ACLU, among other civil liberties groups, is expressing grave concern for civilian privacy, as the legislation does not restrict drone surveillance activities by police and federal government agencies.

ACLU states:

As we explained in our recent report, drone technology is advancing by leaps and bounds, and there is a lot of pent-up demand for them within the law enforcement community. But, domestic deployment of unmanned aircraft for surveillance purposes has largely been blocked so far by the Federal Aviation Administration (FAA), which is rightly concerned about the safety effects of filling our skies with flying robots (which crash significantly more often than manned aircraft).[…]

Unfortunately, nothing in the bill would address the very serious privacy issues raised by drone aircraft. This bill would push the nation willy-nilly toward an era of aerial surveillance without any steps to protect the traditional privacy that Americans have always enjoyed and expected.[…]

We don’t want to wonder, every time we step out our front door, whether some eye in the sky is watching our every move. […]
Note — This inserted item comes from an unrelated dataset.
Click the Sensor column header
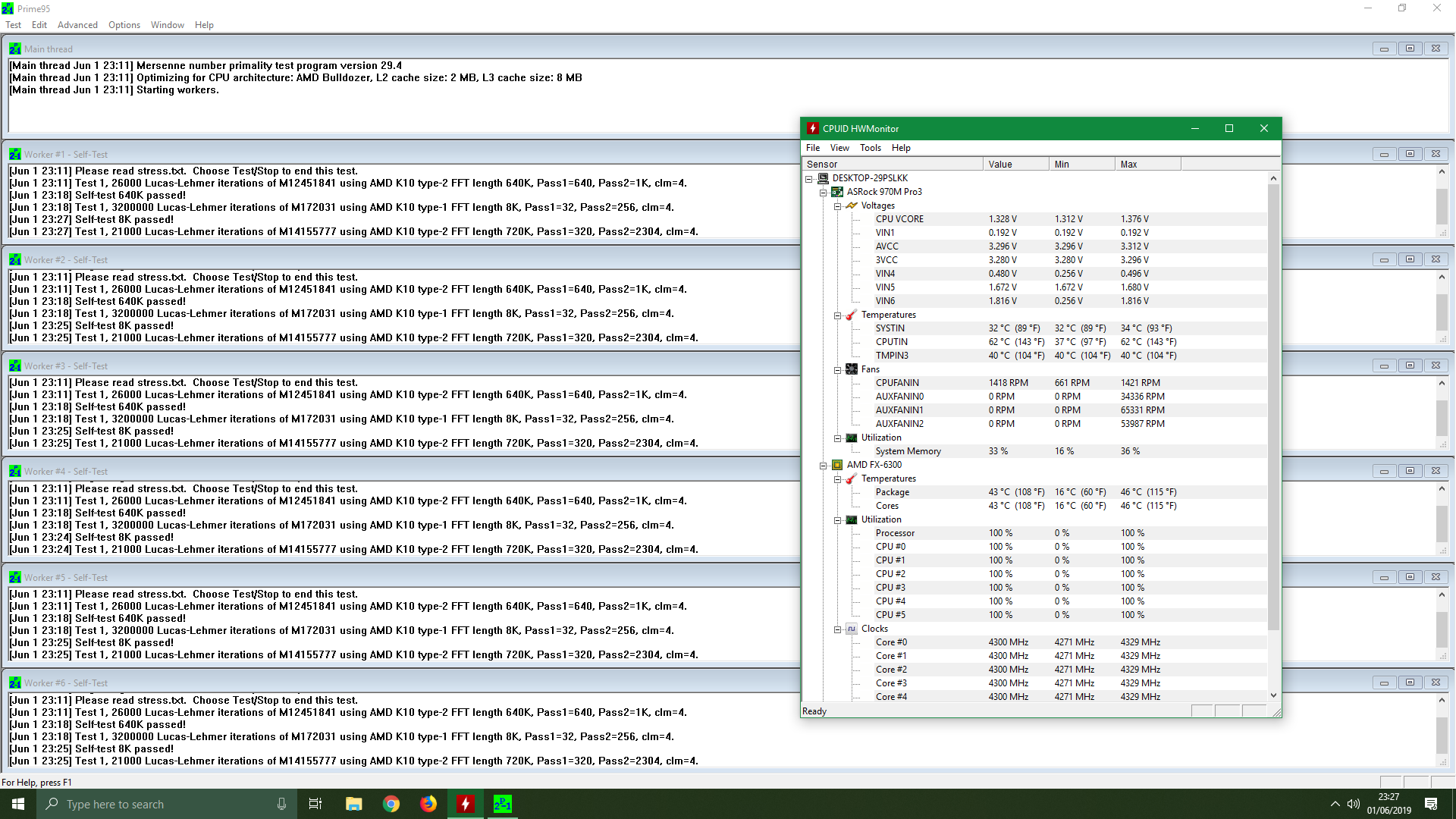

Here are details on what the bill would do in terms of drones:

  • Require the FAA to simplify and speed up the process by which it issues permission to government agencies to operate drones. It must do this within 90 days. The FAA has already been working on a set of proposed regulations to loosen the rules around drones, reportedly set for release in the spring of 2012.
  • Require the FAA to allow “a government public safety agency” to operate any drone weighing 4.4 pounds or less as long as certain conditions are met (within line of sight, during the day, below 400 feet in altitude, and only in safe categories of airspace)
  • Require the FAA to establish a pilot project within six months to create six test zones for integrating drones “into the national airspace system.”
  • Require the FAA to create a comprehensive plan “to safely accelerate the integration of civil unmanned aircraft systems into the national airspace system.” “Civil” drones means those operated by the private sector; currently it is all but impossible for any non-government entity, except for hobbyists, to get permission to fly drones (for-profit use of drones is banned). Industry groups and their congressional supporters see this as a potential area for growth. Congress specifies that the plan must provide for the integration of drones into the national airspace system “as soon as practicable, but not later than September 30, 2015.” The FAA has nine months to create the plan. The FAA is also required to create a “5-year roadmap for the introduction” of civil drones into the national airspace.
  • Require the FAA to publish a final rule within 18 months after the comprehensive plan is submitted, “that will allow” civil operation of small (under 55 pounds) drones in the national airspace, and a proposed rule for carrying out the comprehensive plan.TPM reports:

    The federal government is also facing a lawsuit from the Electronic Frontier Foundation, a watchdog group that is asking for the FAA to release records on the almost-300 agencies that have authorization to operate drones domestically. Jennifer Lynch, an attorney with the EFF who brought the case, told TPM that this bill makes their suit even more important. “I think the fact that Congress is pressuring the FAA to expand its UAS program through the FAA Reauthorization Act only reinforces the need for these records,” Lynch said. “It’s important that we learn more about how the federal government and state and local law enforcement agencies are already using UASs before we expand their use further. The privacy concerns posed by the use of drones for domestic surveillance are too great to excuse the FAA’s lack of transparency on this issue.”